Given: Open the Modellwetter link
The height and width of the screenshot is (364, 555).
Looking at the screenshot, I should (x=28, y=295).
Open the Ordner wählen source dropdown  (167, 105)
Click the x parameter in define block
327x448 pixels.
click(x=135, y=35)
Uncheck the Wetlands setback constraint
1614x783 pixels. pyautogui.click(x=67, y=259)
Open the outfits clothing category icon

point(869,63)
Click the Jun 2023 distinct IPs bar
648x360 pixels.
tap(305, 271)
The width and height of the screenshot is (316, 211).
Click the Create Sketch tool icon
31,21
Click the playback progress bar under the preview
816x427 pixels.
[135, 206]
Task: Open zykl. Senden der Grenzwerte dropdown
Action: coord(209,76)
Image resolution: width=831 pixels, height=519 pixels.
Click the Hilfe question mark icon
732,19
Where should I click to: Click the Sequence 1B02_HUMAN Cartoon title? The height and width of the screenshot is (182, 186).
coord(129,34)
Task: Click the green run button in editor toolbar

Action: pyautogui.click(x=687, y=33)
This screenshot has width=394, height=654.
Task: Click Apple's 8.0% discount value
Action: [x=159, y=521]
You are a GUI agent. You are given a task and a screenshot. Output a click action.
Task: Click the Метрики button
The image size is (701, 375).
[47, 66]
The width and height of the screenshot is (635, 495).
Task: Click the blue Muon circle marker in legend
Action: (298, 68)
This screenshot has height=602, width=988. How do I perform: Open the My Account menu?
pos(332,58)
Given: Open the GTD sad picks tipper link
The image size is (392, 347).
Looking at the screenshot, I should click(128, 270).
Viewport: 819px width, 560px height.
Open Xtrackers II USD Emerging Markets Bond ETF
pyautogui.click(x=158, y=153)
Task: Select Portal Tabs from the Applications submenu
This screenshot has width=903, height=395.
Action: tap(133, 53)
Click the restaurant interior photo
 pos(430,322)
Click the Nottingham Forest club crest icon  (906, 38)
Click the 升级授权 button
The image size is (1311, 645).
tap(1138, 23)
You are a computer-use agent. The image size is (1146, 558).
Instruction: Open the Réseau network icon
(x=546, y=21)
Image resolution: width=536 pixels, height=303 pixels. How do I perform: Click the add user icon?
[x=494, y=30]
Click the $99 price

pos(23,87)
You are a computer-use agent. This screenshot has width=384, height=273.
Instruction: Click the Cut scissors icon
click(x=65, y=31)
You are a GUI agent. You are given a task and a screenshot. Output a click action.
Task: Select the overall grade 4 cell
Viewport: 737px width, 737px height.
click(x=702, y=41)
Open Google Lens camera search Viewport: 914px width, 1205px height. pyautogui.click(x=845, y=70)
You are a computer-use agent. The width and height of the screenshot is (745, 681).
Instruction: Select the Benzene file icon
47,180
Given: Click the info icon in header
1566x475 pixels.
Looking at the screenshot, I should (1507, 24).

What to work on: The records above must be repeated exactly, in their entirety.

Your response:
Given: Open the Modellwetter link
The height and width of the screenshot is (364, 555).
Looking at the screenshot, I should (x=28, y=295).
Open the Ordner wählen source dropdown  (167, 105)
Click the x parameter in define block
327x448 pixels.
click(x=135, y=35)
Uncheck the Wetlands setback constraint
1614x783 pixels. pyautogui.click(x=67, y=259)
Open the outfits clothing category icon

point(869,63)
Click the Jun 2023 distinct IPs bar
648x360 pixels.
tap(305, 271)
The width and height of the screenshot is (316, 211).
Click the Create Sketch tool icon
31,21
Click the playback progress bar under the preview
816x427 pixels.
[135, 206]
Task: Open zykl. Senden der Grenzwerte dropdown
Action: coord(209,76)
Image resolution: width=831 pixels, height=519 pixels.
Click the Hilfe question mark icon
732,19
Where should I click to: Click the Sequence 1B02_HUMAN Cartoon title? The height and width of the screenshot is (182, 186).
coord(129,34)
Task: Click the green run button in editor toolbar

Action: pyautogui.click(x=687, y=33)
This screenshot has width=394, height=654.
Task: Click Apple's 8.0% discount value
Action: [x=159, y=521]
You are a GUI agent. You are given a task and a screenshot. Output a click action.
Task: Click the Метрики button
The image size is (701, 375).
[47, 66]
The width and height of the screenshot is (635, 495).
Task: Click the blue Muon circle marker in legend
Action: (298, 68)
This screenshot has height=602, width=988. How do I perform: Open the My Account menu?
pos(332,58)
Given: Open the GTD sad picks tipper link
The image size is (392, 347).
Looking at the screenshot, I should click(128, 270).
Viewport: 819px width, 560px height.
Open Xtrackers II USD Emerging Markets Bond ETF
pyautogui.click(x=158, y=153)
Task: Select Portal Tabs from the Applications submenu
This screenshot has width=903, height=395.
Action: tap(133, 53)
Click the restaurant interior photo
 pos(430,322)
Click the Nottingham Forest club crest icon  (906, 38)
Click the 升级授权 button
The image size is (1311, 645).
tap(1138, 23)
You are a computer-use agent. The image size is (1146, 558).
Instruction: Open the Réseau network icon
(x=546, y=21)
Image resolution: width=536 pixels, height=303 pixels. How do I perform: Click the add user icon?
[x=494, y=30]
Click the $99 price

pos(23,87)
You are a computer-use agent. This screenshot has width=384, height=273.
Instruction: Click the Cut scissors icon
click(x=65, y=31)
You are a GUI agent. You are given a task and a screenshot. Output a click action.
Task: Select the overall grade 4 cell
Viewport: 737px width, 737px height.
click(x=702, y=41)
Open Google Lens camera search Viewport: 914px width, 1205px height. pyautogui.click(x=845, y=70)
You are a computer-use agent. The width and height of the screenshot is (745, 681).
Instruction: Select the Benzene file icon
47,180
Given: Click the info icon in header
1566x475 pixels.
Looking at the screenshot, I should (1507, 24).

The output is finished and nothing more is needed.